5) Any typical configuration in your mind you're eying for ?

*i7, 8GB RAM & Good GFX Card.*


4) Are there any brands that you prefer or any you really don't like?

*No dislikes or preference to any brands as long.*

Friend is in Kolkata. So, any advice on places where it would be cheap and would be quite nice.


----------



## $hadow (Oct 29, 2013)

Samsung series 5 so5in is a option.


----------



## anaklusmos (Oct 30, 2013)

Get Samsung series 5 S06IN case closed


----------



## H2O (Oct 30, 2013)

Cheers for the replies guys. He can increase his budget by 5K more. Will Samsung Series 5 S06IN still be the best option then?


----------



## $hadow (Oct 30, 2013)

H2O said:


> Cheers for the replies guys. He can increase his budget by 5K more. Will Samsung Series 5 S06IN still be the best option then?

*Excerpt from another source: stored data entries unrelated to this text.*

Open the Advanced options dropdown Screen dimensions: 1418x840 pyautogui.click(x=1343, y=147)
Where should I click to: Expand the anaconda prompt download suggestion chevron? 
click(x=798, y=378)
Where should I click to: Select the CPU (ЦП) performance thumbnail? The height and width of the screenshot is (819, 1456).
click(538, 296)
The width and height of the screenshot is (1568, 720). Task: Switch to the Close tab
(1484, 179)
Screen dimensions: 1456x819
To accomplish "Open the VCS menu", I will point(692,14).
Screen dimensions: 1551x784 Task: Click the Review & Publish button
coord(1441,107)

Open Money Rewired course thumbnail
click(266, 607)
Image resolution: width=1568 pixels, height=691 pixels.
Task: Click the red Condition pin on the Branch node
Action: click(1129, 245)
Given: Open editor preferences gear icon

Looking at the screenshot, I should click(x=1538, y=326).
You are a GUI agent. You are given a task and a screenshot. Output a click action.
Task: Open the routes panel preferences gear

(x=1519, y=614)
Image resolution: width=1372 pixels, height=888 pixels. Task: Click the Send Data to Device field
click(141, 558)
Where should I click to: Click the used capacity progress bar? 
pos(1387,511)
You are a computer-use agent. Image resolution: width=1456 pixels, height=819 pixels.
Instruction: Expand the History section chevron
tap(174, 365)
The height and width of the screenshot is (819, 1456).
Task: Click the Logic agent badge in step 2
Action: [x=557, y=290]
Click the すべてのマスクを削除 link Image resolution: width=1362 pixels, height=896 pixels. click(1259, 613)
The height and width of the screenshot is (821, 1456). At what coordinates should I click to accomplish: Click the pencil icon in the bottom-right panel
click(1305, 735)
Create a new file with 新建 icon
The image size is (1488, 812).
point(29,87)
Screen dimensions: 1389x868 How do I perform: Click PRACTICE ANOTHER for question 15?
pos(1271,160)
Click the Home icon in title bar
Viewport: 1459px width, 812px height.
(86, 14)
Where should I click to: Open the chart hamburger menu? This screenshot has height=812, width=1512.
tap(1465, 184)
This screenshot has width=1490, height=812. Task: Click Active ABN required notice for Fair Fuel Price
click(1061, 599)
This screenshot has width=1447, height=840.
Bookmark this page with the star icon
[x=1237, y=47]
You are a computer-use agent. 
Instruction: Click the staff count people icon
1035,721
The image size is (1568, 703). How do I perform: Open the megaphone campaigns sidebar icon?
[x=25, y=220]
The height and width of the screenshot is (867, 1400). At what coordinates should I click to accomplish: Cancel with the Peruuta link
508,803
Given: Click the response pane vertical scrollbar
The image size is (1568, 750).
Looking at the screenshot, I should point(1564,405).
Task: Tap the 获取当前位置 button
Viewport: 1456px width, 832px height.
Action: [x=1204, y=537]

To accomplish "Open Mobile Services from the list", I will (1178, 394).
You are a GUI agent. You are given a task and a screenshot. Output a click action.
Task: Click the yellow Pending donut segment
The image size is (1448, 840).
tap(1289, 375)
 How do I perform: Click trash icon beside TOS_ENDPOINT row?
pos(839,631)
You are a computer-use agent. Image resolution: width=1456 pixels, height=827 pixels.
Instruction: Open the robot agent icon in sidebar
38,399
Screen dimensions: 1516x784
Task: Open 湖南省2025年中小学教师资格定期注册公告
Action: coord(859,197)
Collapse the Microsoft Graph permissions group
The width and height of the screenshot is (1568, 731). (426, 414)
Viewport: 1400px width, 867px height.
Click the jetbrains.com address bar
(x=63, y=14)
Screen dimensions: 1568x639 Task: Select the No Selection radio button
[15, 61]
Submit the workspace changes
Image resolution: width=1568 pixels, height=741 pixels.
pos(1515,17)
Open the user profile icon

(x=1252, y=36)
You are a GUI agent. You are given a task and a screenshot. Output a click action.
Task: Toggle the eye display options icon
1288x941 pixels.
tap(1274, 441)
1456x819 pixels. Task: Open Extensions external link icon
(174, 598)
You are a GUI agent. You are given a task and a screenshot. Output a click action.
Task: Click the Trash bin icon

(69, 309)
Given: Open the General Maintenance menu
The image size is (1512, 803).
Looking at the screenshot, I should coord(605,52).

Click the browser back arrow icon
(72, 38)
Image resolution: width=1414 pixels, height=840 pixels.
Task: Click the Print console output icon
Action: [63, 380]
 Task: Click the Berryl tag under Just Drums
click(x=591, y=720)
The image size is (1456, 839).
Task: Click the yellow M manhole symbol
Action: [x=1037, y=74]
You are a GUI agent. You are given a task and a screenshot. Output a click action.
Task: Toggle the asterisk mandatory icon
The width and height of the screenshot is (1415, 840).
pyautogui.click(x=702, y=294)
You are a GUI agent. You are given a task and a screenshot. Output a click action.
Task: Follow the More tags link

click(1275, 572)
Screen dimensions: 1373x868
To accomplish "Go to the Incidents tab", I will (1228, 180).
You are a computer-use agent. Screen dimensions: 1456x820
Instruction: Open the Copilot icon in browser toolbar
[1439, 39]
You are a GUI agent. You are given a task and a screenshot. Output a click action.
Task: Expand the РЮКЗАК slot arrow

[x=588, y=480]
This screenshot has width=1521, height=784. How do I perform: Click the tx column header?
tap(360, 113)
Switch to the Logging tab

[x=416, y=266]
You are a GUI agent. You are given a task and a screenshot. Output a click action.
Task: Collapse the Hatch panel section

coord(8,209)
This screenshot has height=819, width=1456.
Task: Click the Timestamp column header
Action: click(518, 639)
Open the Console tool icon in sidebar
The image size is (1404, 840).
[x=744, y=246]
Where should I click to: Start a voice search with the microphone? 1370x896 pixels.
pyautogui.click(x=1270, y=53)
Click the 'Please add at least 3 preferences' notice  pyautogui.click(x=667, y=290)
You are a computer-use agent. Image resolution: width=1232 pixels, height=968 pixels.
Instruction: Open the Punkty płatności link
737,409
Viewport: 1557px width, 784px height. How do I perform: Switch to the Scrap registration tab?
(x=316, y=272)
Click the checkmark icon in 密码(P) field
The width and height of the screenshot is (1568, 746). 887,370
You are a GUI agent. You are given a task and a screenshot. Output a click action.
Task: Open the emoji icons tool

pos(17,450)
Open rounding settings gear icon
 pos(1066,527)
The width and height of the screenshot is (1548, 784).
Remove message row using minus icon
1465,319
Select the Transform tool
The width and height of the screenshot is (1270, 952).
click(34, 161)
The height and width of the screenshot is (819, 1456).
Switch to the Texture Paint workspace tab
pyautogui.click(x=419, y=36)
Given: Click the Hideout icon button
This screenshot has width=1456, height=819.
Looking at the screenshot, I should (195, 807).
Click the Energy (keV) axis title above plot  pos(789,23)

I don't think so. Coz anything around 55k deserves a i7 version and so5in is a option only till it is available since it will disappear all of a sudden from the market better buy it early if shortlisted.


----------



## anaklusmos (Oct 30, 2013)

Oh yes, forgot that the S05IN has the i7, definitely go for it
Maybe, if you can find the new Dell 7000 series for 60k, that would be awesome


----------